Your arm is not imprinted with the bite marks of a brother or friend or dog or frazzled mother.
You are not plastic.
You were not manufactured on a nameless assembly line.
You are not abandoned in a spider-haunted corner of a child’s closet, a casualty of the newest talking gadget.
You are not tattered, shredded, being held up to the light to see if you belong in the garbage.
You do not have batteries that whirl and grind in alarming noises.

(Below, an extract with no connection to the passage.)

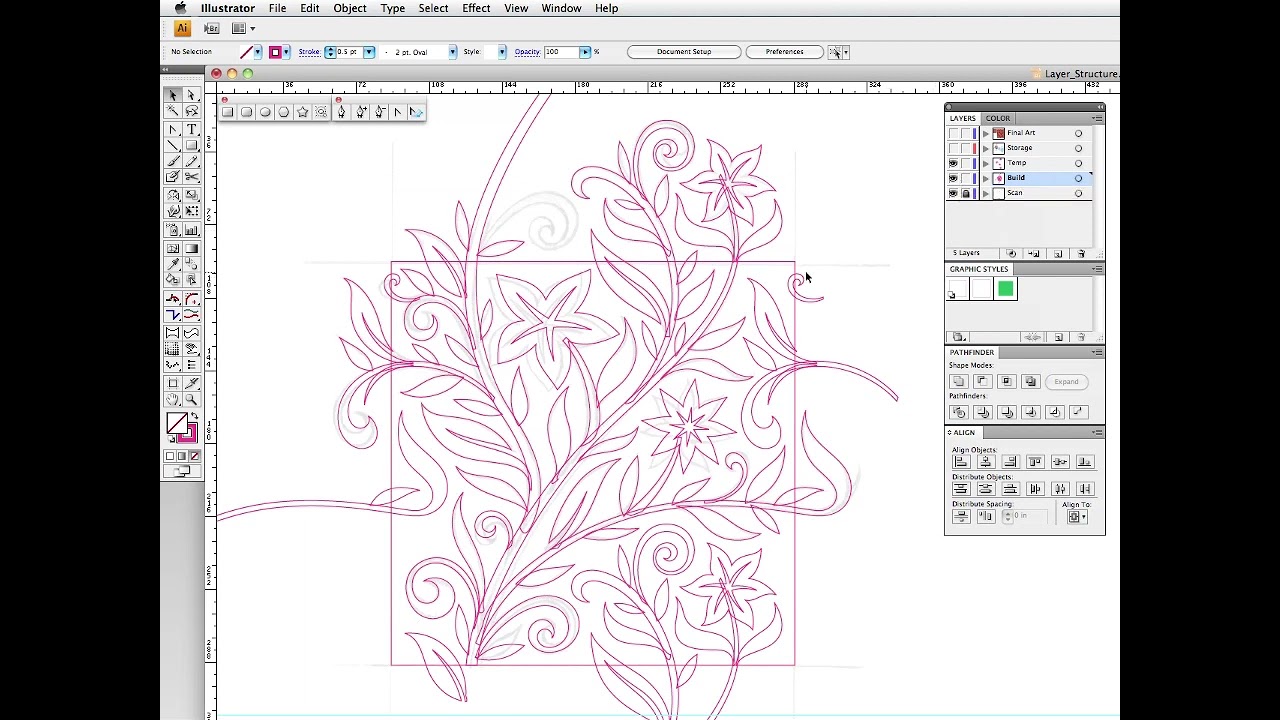Choose the Add Anchor Point pen tool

There is nothing broken about you.
You do not need one more workshop, one more degree, one more drink, one more chance to prove yourself this time.
You do not need to hammer yourself into a mold.
You do not need to tone it down.
You do not need to act out the desires of your parents.
You do not need to find your other half because you are already whole.
You do not need to fix any qualities of yourself because
you do not need fixing.
You have tendencies that wreak havoc on your life.
You create unconsciously, you sabotage opportunities, you obliterate relationships.
Maybe you people-please. Maybe you are always the victim in the stories you tell.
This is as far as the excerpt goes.